Export feature classes from ArcMap to Hadoop, run MapReduce jobs and import result back into ArcMap as features classes.
A use case will be something like the following, a GeoEventProcessor is streaming data points into HDFS or into S3. A Geo-Data Scientist that is using ArcMap has a set of polygons that needs data aggregation from that streaming data. He can launch a Hadoop cluster from ArcMap, export the polygons, run a MapReduce job that points to the streaming data as input for spatial analysis. The result is joined back to the input polygons for symbolization and visualization.
GIS Tools for Hadoop
You must first git clone and compile the Esri Geometry API.
$ git clone https://github.com/Esri/geometry-api-java.git $ cd geometry-api-java $ mvn install
Compiling and packaging
Make sure to install arcobjects.jar in your local maven repo. You can typically find it in C:\Program Files (x86)\ArcGIS\Desktop10.1\java\lib.

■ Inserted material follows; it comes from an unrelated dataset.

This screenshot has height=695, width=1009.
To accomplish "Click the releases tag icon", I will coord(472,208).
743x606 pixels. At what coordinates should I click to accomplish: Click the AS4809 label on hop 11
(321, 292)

$ mvn install:install-file -Dfile=arcobjects.jar -DgroupId=com.esri -DartifactId=arcobjects -Dversion=10.1 -Dpackaging=jar -DgeneratePom=true
clone and package:
$ mvn clean package
Installing the extension in ArcMap
Copy from the target folder the MRToolbox-1.1-SNAPSHOT.jar file and the libs folder into the C:\Program Files (x86)\ArcGIS\Desktop10.1\java\lib\ext folder.
Before starting ArcMap, you have to adjust the ArcGIS JVM Heap values. Run as administrator JavaConfigTool located in C:\Program Files (x86)\ArcGIS\Desktop10.1\bin
Check out this to see how to add a Toolbox and a Tool to ArcMap.

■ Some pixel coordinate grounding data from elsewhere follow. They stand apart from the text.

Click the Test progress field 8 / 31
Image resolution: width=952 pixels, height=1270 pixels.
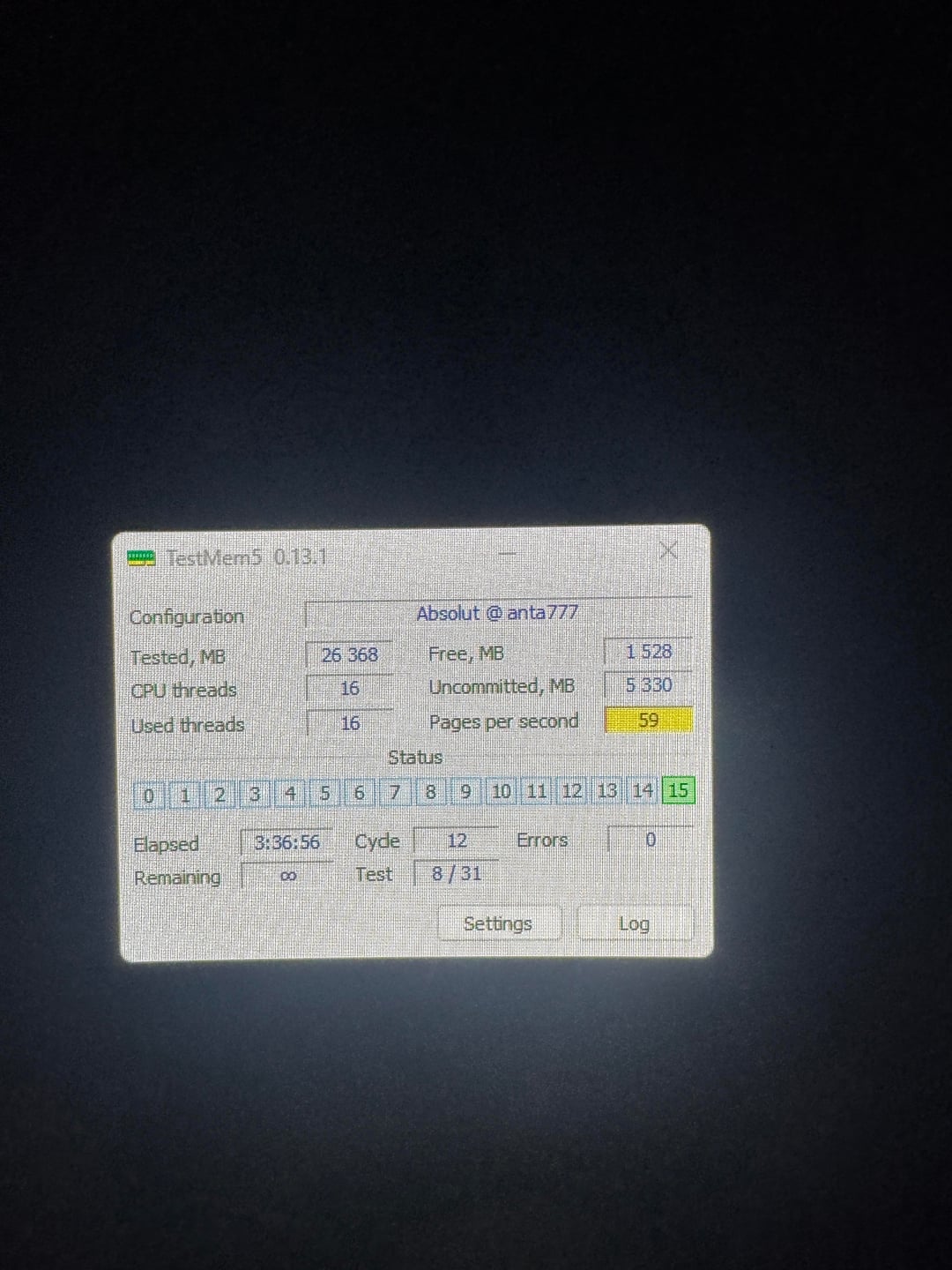pyautogui.click(x=456, y=874)
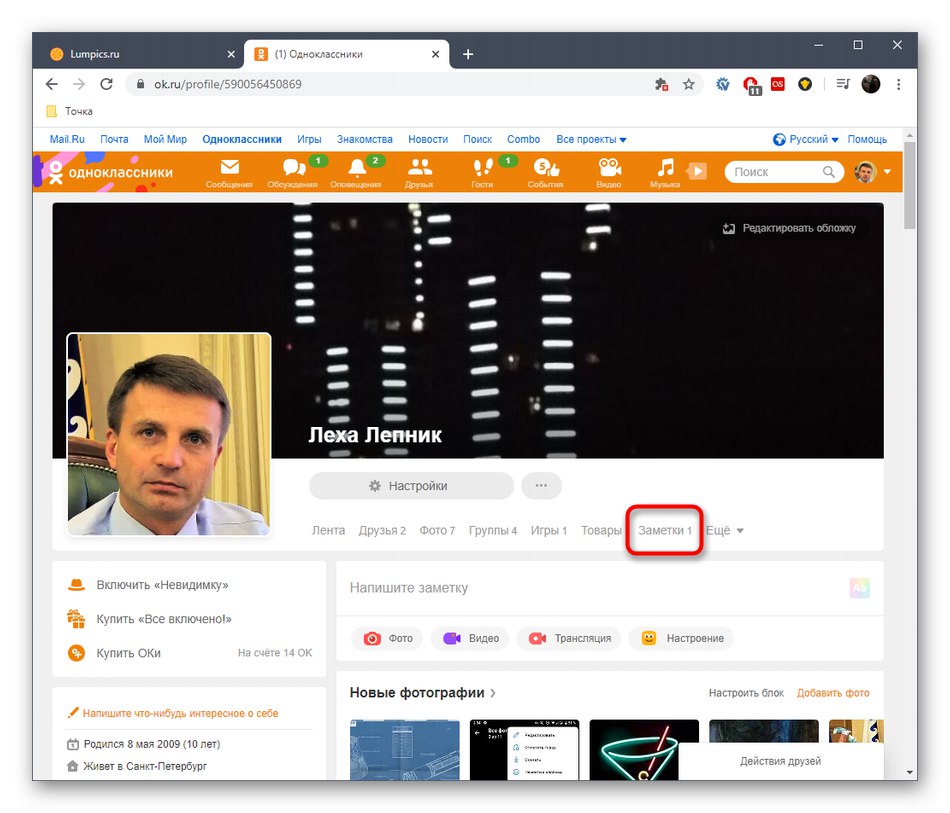Open Видео section from the toolbar icon

609,166
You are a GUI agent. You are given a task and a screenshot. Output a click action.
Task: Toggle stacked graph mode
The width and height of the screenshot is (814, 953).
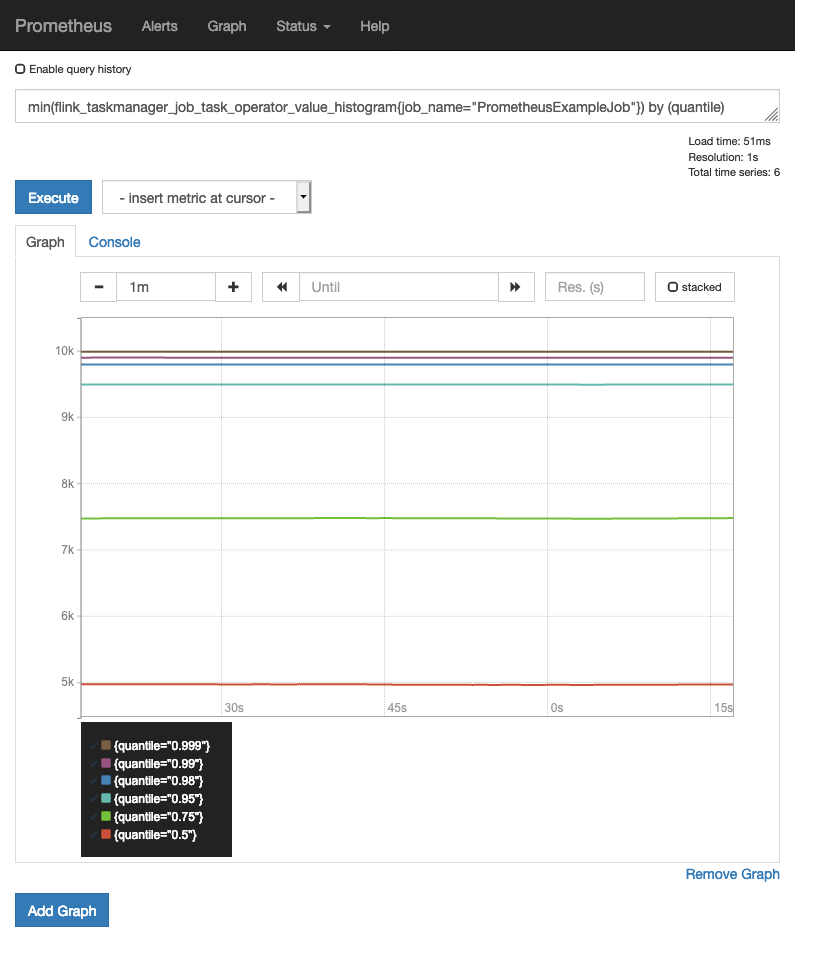click(694, 287)
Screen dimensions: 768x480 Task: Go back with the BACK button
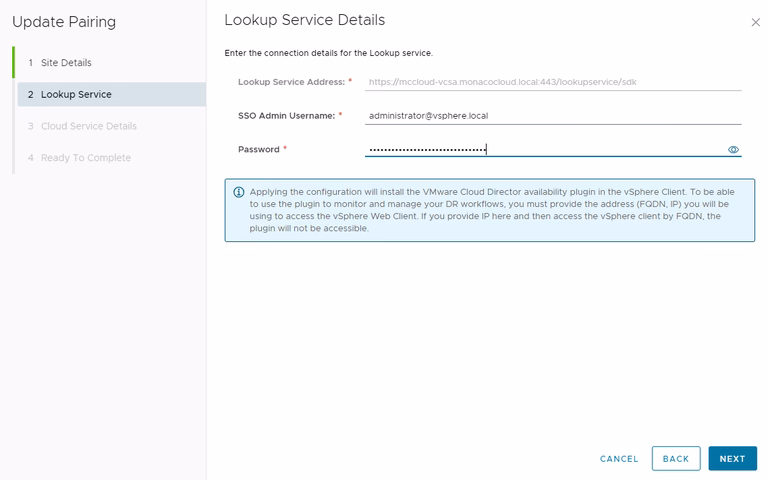(x=675, y=459)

Start ArcMap. Create a toolbox named MRToolbox, and add to it the ExportToHDFSTool and the JobRunnerTool. You should have something like the following:
This GP tool exports a feature class from ArcMap into a Hadoop File System path in Esri JSON format.
Here is a sample hadoop.properties file content:
hadoop.job.ugi=root,root fs.default.name=hdfs\://ec2-xx-xx-xx-xx.compute-1.amazonaws.com\:8020/ mapred.job.tracker=ec2-xx-xx-xx-xx.compute-1.amazonaws.com\:8021 hadoop.socks.server=localhost\:6666 fs.s3n.awsAccessKeyId=my-access-key-id fs.s3n.awsSecretAccessKey=my-secret-access-key fs.s3.awsAccessKeyId=my-access-key-id fs.s3.awsSecretAccessKey=my-secret-access-key hadoop.rpc.socket.factory.class.default=org.apache.hadoop.net.SocksSocketFactory dfs.client.use.legacy.blockreader=true
This GP tool runs a map reduce job. It performs a spatial join between a very large set of points and a set of exported polygons. The result of the job is a table in ArcMap where each row has two fields. The first field is the polygon name identifier, and the second field is the number of points in that polygon.